Overseas Filipino worker remittances dropped 9.8% to $2.36bn in March due to fewer banking days and high base effects. Weak remittances are keeping the Philippine peso (PHP) on the defensive

Philippines
Source: Shutterstock
-9.8%

March overseas worker remittance YoY change

Recovery possible in April

Worse than expected

Remittances across major regions were down YoY in March and reinforce the norm that underscores the bias for peso weakness

Overseas Filipino worker remittances fell -9.8% YoY in March as remittances in major host regions were down. Remittances from Asia, Oceania, Americas, Europe and the Middle East were -3%, -19%, -2.3%, -9.4% and -23.1% YoY, respectively. The central bank pointed to fewer banking days due to the Holy Week commemoration. This implies that April should show a good rebound since Holy Week in 2017 was in April.

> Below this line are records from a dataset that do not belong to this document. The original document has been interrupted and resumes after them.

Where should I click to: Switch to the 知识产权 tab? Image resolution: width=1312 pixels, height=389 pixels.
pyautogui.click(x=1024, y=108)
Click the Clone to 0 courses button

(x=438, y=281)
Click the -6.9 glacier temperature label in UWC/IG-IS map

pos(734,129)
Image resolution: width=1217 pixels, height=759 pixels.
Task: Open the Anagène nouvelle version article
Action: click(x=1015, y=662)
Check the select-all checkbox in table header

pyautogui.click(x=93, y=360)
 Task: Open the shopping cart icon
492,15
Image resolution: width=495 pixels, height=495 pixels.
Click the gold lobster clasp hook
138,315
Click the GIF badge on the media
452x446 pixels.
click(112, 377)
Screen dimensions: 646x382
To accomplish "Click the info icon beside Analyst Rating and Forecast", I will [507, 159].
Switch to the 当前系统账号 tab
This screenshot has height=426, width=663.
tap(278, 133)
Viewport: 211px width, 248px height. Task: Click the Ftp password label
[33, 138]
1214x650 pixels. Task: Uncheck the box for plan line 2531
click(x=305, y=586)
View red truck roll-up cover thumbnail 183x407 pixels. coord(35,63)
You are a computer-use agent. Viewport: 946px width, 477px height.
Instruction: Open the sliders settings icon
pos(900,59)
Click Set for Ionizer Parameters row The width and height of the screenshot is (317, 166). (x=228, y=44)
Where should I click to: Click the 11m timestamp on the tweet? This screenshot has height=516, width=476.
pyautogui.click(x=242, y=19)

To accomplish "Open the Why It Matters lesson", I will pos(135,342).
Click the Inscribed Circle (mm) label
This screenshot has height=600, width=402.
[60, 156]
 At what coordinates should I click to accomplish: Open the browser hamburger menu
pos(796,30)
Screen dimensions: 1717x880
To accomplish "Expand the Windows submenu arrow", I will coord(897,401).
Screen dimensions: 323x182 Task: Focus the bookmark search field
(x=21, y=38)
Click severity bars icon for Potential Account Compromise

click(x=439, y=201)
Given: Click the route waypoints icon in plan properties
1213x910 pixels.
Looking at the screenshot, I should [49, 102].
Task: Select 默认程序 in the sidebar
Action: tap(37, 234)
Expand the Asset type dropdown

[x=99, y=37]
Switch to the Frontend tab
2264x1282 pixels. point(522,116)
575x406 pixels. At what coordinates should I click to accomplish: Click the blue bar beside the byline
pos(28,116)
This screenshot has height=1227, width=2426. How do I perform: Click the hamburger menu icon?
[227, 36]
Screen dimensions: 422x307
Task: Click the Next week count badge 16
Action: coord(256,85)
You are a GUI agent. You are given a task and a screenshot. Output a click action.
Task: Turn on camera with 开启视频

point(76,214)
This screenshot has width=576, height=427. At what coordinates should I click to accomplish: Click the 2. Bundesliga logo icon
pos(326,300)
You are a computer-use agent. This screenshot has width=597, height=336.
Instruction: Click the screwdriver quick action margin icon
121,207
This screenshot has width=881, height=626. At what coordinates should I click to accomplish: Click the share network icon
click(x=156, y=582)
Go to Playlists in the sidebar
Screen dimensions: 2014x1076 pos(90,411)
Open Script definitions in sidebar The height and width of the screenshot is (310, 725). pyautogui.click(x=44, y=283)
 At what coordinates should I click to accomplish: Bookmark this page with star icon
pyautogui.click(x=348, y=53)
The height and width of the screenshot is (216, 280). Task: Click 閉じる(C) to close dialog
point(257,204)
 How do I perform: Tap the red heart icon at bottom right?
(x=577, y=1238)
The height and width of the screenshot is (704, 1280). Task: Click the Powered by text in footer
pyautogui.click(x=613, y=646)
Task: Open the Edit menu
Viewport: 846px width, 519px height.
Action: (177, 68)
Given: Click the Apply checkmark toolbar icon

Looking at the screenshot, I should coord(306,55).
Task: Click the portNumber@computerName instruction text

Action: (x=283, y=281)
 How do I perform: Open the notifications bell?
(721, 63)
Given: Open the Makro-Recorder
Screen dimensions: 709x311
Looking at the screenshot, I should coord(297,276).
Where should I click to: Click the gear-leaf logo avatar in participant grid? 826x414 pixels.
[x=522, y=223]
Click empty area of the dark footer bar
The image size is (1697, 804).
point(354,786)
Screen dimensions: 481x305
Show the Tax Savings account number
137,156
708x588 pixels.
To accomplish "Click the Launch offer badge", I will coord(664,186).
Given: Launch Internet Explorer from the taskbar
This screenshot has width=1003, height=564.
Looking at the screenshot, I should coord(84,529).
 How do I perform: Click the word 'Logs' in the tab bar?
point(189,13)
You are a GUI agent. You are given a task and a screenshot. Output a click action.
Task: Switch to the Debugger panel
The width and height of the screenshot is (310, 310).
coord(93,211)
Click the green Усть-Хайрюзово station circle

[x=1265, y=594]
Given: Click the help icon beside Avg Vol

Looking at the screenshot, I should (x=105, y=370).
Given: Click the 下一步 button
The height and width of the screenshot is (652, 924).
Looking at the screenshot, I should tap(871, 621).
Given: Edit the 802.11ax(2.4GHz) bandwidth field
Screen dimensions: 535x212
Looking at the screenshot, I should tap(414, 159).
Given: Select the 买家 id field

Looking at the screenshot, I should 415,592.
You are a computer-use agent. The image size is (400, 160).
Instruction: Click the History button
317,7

Base effects may have also contributed to the weak March inflows since March 2017 posted an almost 11% YoY increase. This could explain the drop in remittances from Asia, the Americas, Oceania and Europe. But there is also a sustained weakness of remittances in the Middle East. Remittances from Saudi Arabia, Qatar, and Kuwait posted two straight months of YoY drops while UAE posted a drop only in March. We expect remittances to exhibit some resilience in April. However, PHP was relatively weak in March and traded as weak at PHP52.39 and closed at PHP52.16. We had expected that remittances would more than cover the March trade deficit by $100m. Instead remittances in March were $248m short to cover the trade gap. The shortfall of remittances is the norm and contributes to the underlying weakness of PHP. The recent bout of PHP weakness is a combination of this shortfall, low emerging market risk appetite, the market’s dovish take of the central bank’s policy rate hike and higher oil prices.